In front of the building, refugees are boarding a bus headed to eastern Armenia, while a family sets off in a veteran grey Toyota, filled to the brim with their belongings. Further items stuffed into plastic bags have been stacked onto a cupboard attached to the roof rack. Thousands of overloaded vehicles have been heading down the steep winding roads of the Armenian South Caucasus on this sunny autumn day as their owners flee the region’s latest conflict.
Nagorno-Karabakh, a region contested by the two former Soviet republics Armenia and Azerbaijan for decades, though it lies on Azerbaijani territory, was mostly inhabited by Armenians until the latest outbreak of hostilities.
In the 1990s, Nagorno-Karabakh was able to break away from Baku in a bloody civil war with the help of Yerevan.
In 2020, Azerbaijan, with a much- expanded military from oil and gas revenues, managed to recapture large parts of the region. But a ceasefire brokered by Russia proved fragile and on Sept 19, Azerbaijan launched a military offensive in the contested region, forcing the capitulation of the self-styled Republic of Artsakh, which is not internationally recognised. Its Armenian leaders then announced that the republic would be dissolved from the start of 2024.
The population of ethnic Armenians in Nagorno-Karabakh was only about 120,000 before the latest conflict, according to recent estimates.
Most of them – more than 100,000 – have now fled the region in fear of Azerbaijani rule, according to the Armenian government.
Those passing through Goris are offered water and a warm meal in front of tents set up by different aid organisations.

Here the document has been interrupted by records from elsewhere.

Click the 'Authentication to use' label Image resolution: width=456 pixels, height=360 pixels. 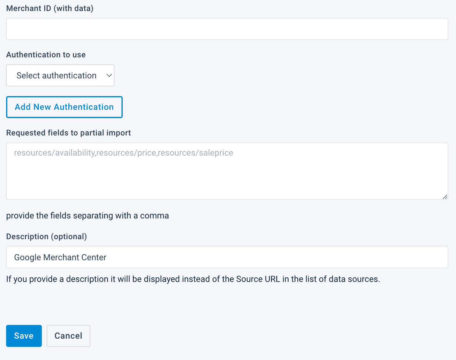click(x=46, y=55)
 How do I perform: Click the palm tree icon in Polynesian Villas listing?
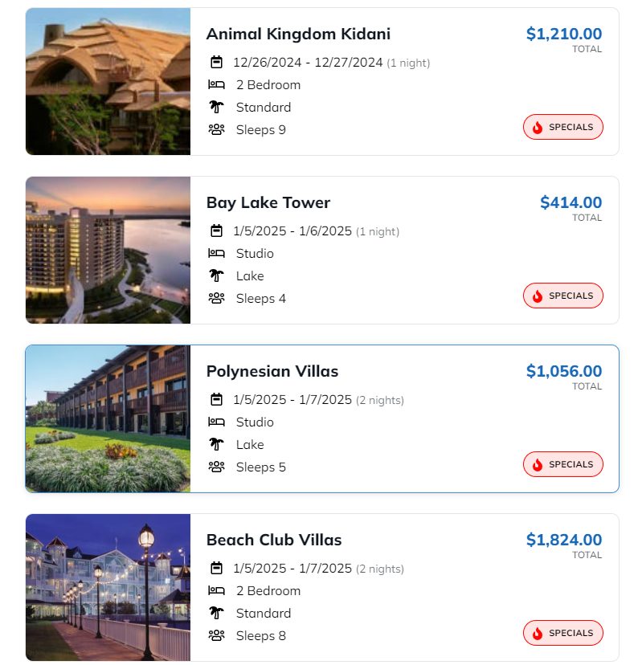tap(216, 444)

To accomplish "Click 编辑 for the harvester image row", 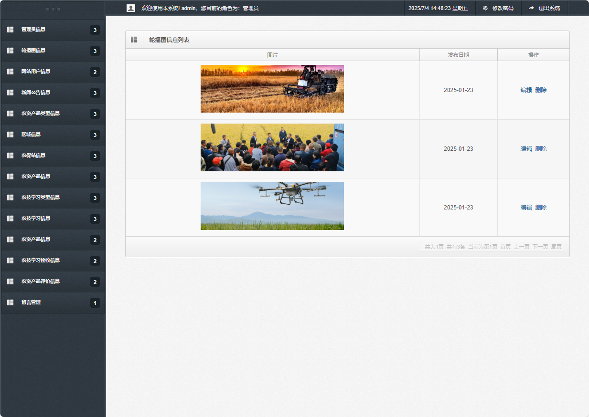I will [x=526, y=90].
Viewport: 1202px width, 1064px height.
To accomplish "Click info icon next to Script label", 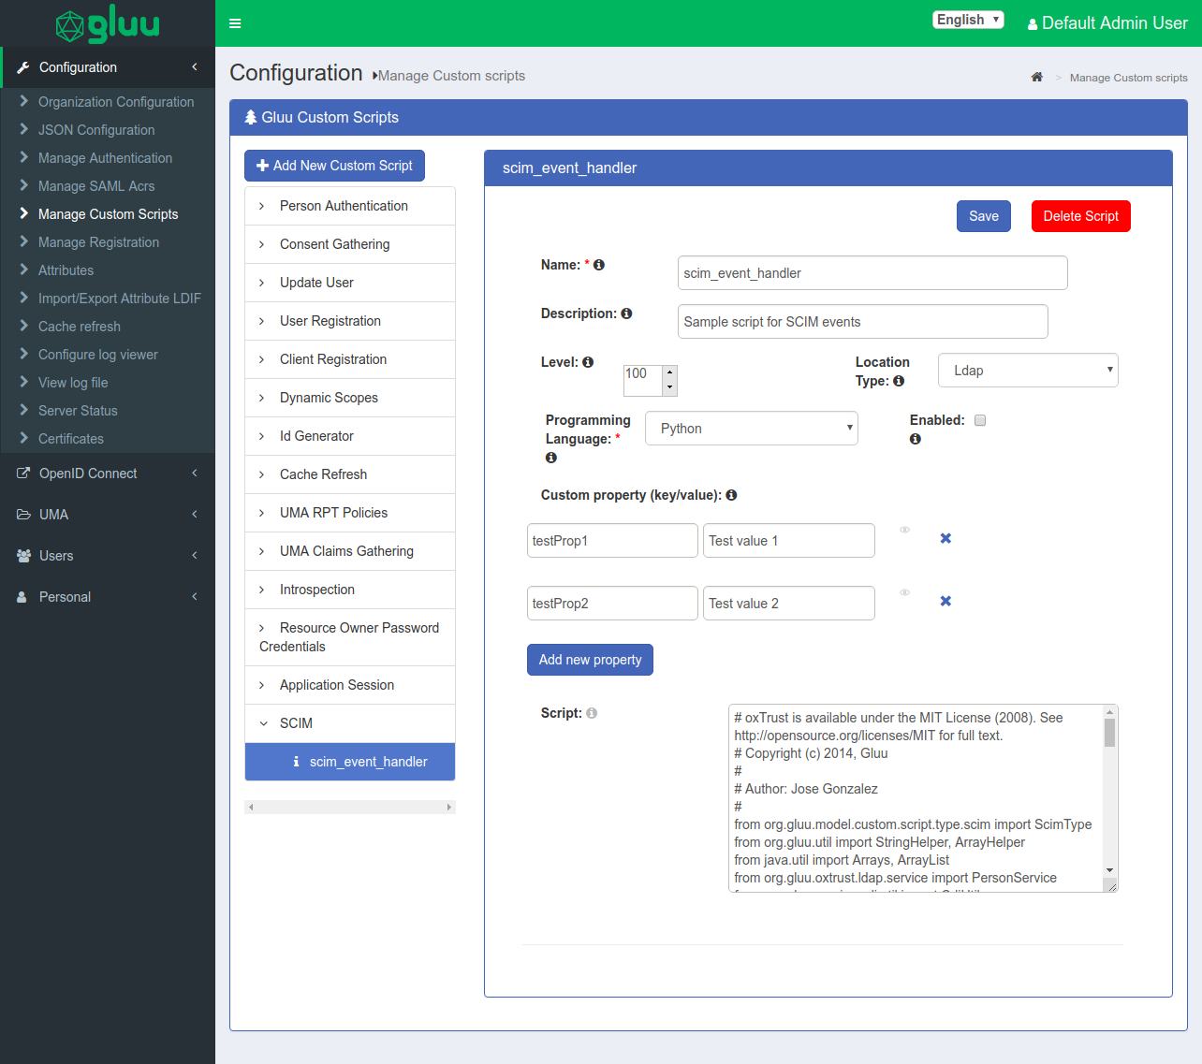I will [592, 713].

Margarita, a 60-year-old from Nagorno-Karabakh who arrived with her mother, daughter, son-in-law and seven grand- children, is searching a pile of old clothes strewn about on the ground.
“I am terribly embarrassed,” she says. “I don’t usually rummage through things like that.”
But she and her family had to leave everything behind in their hasty escape which turned into a gruelling journey of several days, Margarita explains as she looks for something for her grandkids to wear.
“I had to flee for the second time,” Margarita says, the first time after Azerbaijan partially recaptured Nagorno-Karabakh in 2020 after fierce fighting.
Now that Baku has forcibly retaken the whole region, Margarita’s family has become homeless for the second time.
“We were sold,” she says, her voice full of anger at Armenia’s government led by Prime Minister Nikol Pashinyan.
Like many protesting in Yerevan, she accuses the country’s leadership of having given up Nagorno-Karabakh without putting up a fight.
Margarita, who used to work as a chemist in the mining industry, herself had fought in the 1990s conflict, which saw Nagorno-Karabakh breaking away from Azerbaijan. But now she sees no chance of ever returning to her homeland. “I just hope my grandchildren will find their way here,” the 60-year-old says.
She proudly points to 10-year-old Tigran standing beside her. Just as his namesake Tigran Petrosian, a Soviet-Armenian chess champion in the 1960s, he’s a great chess player, according to his grandmother.
Gevork is also passionate about chess. The 28-year-old used to teach physics and chess in the Karabakh village of Gerger, his family’s home since his great-great grandfather.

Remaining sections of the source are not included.